*Aim of the task*.
Go over the data below and say how many lines hold the word "computer". Only the number is needed.

>>>

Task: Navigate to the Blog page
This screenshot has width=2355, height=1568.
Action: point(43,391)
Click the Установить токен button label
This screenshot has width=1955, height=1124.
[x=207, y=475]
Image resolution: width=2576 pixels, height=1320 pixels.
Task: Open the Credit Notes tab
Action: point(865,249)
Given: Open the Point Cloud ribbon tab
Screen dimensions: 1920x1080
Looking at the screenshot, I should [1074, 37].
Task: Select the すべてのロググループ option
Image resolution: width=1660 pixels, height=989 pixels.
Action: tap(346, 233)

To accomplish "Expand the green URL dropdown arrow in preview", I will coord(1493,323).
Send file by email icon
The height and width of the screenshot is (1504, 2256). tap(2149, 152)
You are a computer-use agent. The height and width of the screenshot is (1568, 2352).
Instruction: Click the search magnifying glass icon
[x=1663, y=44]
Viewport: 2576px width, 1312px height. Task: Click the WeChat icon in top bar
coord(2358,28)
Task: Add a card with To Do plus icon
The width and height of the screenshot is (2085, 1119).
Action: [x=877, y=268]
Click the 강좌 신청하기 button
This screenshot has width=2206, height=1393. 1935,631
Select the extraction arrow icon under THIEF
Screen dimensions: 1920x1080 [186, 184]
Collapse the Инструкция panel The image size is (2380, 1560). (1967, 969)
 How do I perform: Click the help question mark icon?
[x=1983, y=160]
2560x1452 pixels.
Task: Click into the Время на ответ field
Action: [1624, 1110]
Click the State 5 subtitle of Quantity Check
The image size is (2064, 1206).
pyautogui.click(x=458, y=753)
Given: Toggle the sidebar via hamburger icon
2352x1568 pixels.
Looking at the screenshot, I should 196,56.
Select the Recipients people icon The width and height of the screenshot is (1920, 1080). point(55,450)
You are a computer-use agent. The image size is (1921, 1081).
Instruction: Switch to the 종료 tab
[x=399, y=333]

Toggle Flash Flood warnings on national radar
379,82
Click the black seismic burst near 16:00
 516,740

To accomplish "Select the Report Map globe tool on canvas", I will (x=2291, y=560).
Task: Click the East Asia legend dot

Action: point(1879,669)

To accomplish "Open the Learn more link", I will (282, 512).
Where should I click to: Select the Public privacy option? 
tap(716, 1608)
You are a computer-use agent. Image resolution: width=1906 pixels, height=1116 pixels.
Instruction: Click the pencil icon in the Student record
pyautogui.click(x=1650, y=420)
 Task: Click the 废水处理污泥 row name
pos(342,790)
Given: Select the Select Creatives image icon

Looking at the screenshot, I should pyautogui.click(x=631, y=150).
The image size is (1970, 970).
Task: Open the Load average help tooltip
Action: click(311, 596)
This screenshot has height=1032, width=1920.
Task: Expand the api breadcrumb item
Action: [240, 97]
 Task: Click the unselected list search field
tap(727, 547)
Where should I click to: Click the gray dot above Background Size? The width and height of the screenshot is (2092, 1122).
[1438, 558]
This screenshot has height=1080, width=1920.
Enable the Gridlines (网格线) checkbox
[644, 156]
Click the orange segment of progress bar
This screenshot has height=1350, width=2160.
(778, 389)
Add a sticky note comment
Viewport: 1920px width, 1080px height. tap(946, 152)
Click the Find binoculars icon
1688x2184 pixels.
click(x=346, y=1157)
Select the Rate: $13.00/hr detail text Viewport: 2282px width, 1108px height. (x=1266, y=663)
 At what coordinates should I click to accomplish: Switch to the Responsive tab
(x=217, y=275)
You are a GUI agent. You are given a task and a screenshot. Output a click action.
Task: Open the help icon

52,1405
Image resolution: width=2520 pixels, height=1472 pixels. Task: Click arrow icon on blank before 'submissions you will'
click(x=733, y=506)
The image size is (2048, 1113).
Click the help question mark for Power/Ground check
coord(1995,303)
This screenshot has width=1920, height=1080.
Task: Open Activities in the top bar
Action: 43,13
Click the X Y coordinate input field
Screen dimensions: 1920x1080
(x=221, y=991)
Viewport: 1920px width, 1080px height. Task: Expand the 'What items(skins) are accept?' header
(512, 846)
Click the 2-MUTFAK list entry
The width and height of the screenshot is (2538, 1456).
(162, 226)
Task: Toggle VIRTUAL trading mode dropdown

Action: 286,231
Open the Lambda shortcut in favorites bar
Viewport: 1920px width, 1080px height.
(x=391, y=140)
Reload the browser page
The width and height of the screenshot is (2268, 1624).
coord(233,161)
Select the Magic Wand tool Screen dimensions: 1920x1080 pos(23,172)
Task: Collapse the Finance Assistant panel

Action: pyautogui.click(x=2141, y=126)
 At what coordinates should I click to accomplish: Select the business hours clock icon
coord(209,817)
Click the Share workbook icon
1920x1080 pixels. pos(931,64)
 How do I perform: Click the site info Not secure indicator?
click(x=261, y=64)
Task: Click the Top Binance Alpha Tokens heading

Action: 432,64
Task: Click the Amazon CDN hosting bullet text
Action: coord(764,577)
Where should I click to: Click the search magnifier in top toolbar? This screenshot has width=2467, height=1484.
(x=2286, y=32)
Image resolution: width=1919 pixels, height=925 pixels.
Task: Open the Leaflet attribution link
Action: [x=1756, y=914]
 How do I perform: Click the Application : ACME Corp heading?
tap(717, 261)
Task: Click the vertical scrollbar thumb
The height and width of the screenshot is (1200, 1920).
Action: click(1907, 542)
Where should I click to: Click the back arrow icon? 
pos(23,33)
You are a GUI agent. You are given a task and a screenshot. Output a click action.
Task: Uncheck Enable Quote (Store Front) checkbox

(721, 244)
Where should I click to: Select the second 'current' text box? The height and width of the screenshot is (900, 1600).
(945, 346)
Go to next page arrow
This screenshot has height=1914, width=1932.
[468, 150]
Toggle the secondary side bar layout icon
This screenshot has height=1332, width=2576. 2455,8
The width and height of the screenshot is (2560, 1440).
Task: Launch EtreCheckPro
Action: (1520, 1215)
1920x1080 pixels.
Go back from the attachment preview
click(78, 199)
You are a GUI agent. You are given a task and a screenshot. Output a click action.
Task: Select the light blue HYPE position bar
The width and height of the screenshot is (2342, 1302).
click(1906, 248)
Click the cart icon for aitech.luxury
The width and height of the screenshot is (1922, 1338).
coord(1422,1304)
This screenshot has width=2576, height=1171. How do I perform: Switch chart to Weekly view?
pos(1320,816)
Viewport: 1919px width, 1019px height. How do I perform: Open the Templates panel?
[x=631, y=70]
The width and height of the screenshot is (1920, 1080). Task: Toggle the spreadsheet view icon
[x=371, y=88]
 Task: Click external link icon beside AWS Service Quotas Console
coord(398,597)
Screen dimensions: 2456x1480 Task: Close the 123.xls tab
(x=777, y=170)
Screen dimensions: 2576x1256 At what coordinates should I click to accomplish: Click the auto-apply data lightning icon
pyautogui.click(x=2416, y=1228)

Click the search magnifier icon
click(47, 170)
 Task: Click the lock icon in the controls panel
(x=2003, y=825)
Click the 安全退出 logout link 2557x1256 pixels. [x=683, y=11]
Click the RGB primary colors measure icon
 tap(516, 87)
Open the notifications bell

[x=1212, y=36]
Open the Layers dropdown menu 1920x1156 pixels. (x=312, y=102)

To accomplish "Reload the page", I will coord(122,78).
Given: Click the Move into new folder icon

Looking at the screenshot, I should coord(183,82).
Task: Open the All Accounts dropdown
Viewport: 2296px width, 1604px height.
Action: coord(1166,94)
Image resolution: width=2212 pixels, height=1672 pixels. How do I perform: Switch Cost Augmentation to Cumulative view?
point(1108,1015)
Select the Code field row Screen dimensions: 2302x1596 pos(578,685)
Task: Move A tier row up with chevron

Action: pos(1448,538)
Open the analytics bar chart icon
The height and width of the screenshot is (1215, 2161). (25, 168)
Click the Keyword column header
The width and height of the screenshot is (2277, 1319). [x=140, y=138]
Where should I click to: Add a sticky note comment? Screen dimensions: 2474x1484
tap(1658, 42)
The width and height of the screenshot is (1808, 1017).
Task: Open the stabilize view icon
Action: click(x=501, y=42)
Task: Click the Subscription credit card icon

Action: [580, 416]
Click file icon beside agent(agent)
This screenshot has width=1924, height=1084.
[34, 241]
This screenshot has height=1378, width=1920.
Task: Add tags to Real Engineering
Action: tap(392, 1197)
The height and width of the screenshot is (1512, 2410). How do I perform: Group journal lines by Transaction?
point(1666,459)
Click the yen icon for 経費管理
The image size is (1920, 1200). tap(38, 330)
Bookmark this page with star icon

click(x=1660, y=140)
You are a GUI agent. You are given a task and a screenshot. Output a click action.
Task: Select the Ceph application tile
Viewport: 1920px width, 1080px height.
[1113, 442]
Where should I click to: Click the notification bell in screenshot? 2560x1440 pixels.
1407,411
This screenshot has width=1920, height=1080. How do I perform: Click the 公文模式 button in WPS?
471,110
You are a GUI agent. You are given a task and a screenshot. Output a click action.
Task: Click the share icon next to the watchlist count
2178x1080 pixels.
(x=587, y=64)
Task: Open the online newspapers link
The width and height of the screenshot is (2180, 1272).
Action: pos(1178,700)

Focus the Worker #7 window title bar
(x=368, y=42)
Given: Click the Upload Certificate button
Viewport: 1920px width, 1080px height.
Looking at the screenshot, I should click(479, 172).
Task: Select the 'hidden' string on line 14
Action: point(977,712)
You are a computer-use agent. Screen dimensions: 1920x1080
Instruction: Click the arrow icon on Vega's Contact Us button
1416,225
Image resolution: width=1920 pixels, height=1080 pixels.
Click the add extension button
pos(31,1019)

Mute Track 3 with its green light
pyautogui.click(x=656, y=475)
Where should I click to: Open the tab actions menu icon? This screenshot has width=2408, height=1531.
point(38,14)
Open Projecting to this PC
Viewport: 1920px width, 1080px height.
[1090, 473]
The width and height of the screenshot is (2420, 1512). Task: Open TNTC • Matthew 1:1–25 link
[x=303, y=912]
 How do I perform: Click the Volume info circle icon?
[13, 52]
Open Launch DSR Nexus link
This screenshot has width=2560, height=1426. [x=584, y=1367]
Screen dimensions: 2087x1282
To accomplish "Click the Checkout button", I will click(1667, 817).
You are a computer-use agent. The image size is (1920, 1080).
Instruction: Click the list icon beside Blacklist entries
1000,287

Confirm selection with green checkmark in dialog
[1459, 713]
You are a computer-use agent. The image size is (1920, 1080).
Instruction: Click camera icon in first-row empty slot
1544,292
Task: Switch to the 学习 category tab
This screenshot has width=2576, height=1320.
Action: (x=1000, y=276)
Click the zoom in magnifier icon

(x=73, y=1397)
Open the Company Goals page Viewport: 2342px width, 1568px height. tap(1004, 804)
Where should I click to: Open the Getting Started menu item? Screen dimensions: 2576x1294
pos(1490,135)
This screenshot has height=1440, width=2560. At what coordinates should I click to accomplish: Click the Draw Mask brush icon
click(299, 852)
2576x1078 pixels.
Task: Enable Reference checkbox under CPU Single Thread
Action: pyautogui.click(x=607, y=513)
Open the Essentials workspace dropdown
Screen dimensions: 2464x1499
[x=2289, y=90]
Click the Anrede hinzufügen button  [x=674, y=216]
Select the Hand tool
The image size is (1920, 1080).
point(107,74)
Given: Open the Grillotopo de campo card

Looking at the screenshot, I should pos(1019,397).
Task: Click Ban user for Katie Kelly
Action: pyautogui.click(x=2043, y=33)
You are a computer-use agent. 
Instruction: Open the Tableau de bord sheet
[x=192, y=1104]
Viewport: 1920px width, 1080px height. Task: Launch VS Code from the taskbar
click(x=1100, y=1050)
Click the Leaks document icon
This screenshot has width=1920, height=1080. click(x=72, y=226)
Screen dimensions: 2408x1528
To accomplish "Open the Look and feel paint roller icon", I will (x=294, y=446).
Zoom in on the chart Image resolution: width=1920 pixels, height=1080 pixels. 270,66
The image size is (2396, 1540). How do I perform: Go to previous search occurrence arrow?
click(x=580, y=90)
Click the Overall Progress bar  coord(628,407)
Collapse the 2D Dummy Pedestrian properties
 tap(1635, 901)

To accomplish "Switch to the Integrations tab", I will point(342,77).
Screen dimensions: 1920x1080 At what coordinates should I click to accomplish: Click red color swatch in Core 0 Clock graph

<<<

*Solution to the problem*.
7